=== Exercise passage ===

Every dog is not the same, even within the same breed. However, keep in mind that just like there are “smart people,” so are there “smart dogs.” These two ways of grading intellect are often widely conflicting with one another. Therefore, let us find out how smart is a Shih Tzu.
One of the best ways to rate the Intelligence of your Shih Tzu based on how we humans do, is to get the book (“The Intelligence of Dogs”), by Stanley Coren, written in 1994. This book has become the standard-bearer in terms of rating the Intelligence of different dog breeds.
Although I agree with some aspects of the information contained in this book, I’m afraid I also have to disagree. In my experiences with many dog breeds, I can say that some dogs that score extremely low on the intelligence scale, such as the Shih Tzu, are brilliant in their own way.
Out of respect for the Shih Tzu, I teach my dog many tricks as well as advanced obedience, which makes him a highly attentive dog. He always wins the first prize in any trick competition he enters. Many people believe that small dogs sit there and bark all-day, but that is just not true. For example, I taught my Shih Tzu to speak when commanded using hand signals. I also taught him how NOT to bark out loud because my neighbors hate to hear dogs barking.
Therefore, do not pre-handicap your dog’s level of Intelligence just because of something you read in a highly esteemed book. Because each dog has its own exceptional set of traits, and much of how they progress mentally is up to its owner.
How smart is a Shih Tzu? Intelligence, Obedience, and Companionship
Coren bases the Intelligence of particular purebred breeds on three categories, as follows:
- Working/Obedience Intelligence: how quickly a dog can learn from humans
- Instinctive Intelligence: a dog’s ability to perform tasks their bred to do, such as guarding, herding, hunting, pointing, retrieving or providing companionship
- Adaptive Intelligence: how well a dog can solve problems on its own
According to Coren, the Shih Tzu falls in the “working/obedience intelligence category.” However, in my opinion, breeds bred to be true lapdogs like the Shih Tzu can be judged a bit harshly when it comes to their intelligence level because no one expects a lapdog to do great things. Coren ascertains that the Shih Tzu’s propensity to obey first commands usually only occur 30 percent of the time, or better. However, I think that a Shih Tzu appropriately trained is a lot smarter.
It is good practice to keep in mind that they are exceptions to every rule, and a particular breed’s degree of intellect is mostly related to their upbringing as a puppy as well as their early training.
In my many experiences with this breed, I can assure you that they are eager to please and learn, which makes them relatively easy to train. However, if you’re a Shih Tzu owner, you know that they can have a little bit of a stubborn streak, and because they’re sensitive as well, they do not respond well to harsh training. This dog needs a very patient owner if it is going to receptive to any learning and training. Therefore, you must find the right attitude with this dog.
There is no doubt in my mind that with the right training method and a lot of patience and calm, the Shih Tzu is highly trainable, and they’ll remain happy and mentally fit just as long as they are allowed to spend all of their time on the laps and in the company of their human parents.

=== Information provided ===

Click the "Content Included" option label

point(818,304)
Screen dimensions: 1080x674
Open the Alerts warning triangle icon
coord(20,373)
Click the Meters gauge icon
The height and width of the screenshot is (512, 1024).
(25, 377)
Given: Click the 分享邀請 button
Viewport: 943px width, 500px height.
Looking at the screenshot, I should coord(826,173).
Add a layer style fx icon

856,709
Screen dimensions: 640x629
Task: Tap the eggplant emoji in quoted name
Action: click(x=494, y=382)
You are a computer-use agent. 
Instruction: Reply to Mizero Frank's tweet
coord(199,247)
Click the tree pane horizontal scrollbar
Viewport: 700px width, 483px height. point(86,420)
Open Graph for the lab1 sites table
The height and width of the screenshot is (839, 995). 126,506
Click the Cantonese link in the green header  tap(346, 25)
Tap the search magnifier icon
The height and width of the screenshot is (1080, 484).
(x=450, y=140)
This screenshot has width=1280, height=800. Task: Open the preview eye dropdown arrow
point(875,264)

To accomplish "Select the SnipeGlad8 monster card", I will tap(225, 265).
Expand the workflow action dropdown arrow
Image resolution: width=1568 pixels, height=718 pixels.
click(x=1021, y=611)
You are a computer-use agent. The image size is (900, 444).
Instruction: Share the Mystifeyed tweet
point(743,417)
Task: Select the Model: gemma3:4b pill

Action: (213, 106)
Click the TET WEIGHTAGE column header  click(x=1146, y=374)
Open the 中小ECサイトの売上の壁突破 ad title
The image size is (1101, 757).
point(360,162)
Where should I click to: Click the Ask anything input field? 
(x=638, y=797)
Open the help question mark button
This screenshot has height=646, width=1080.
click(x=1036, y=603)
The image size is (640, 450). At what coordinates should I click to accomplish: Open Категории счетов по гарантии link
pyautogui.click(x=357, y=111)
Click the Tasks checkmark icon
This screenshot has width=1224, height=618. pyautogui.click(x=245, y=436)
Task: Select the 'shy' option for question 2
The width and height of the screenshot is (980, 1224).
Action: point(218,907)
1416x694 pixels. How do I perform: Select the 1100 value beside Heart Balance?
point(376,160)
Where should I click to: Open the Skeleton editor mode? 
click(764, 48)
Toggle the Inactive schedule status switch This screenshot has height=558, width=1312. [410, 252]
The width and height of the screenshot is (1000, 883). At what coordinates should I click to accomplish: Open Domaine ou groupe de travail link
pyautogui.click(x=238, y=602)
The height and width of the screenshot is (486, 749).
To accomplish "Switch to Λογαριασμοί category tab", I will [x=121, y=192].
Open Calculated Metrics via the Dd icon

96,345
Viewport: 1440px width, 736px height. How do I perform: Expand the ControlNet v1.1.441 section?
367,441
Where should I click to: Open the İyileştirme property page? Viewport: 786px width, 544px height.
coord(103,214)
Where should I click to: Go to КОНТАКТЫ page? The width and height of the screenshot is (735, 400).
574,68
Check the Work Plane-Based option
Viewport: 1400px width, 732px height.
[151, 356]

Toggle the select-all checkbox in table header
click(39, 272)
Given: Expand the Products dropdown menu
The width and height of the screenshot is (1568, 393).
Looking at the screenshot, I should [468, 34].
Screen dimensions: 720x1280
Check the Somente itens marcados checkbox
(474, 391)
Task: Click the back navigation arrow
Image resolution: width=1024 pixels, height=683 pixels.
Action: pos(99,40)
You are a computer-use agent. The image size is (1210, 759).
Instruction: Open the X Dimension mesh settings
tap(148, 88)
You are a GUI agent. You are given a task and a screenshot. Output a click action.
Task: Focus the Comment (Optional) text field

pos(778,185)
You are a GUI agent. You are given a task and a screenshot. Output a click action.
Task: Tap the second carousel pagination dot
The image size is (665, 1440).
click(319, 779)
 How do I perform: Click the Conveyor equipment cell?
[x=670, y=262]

===

● Activity A
In the Shih Tzu passage, what year is given for when "The Intelligence of Dogs" was written?
● Activity B
Copy out the Shih Tzu passage word for word, starting with "Every dog is" and going on through "their own way.".

● Response area A
1994

● Response area B
Every dog is not the same, even within the same breed. However, keep in mind that just like there are “smart people,” so are there “smart dogs.” These two ways of grading intellect are often widely conflicting with one another. Therefore, let us find out how smart is a Shih Tzu.
One of the best ways to rate the Intelligence of your Shih Tzu based on how we humans do, is to get the book (“The Intelligence of Dogs”), by Stanley Coren, written in 1994. This book has become the standard-bearer in terms of rating the Intelligence of different dog breeds.
Although I agree with some aspects of the information contained in this book, I’m afraid I also have to disagree. In my experiences with many dog breeds, I can say that some dogs that score extremely low on the intelligence scale, such as the Shih Tzu, are brilliant in their own way.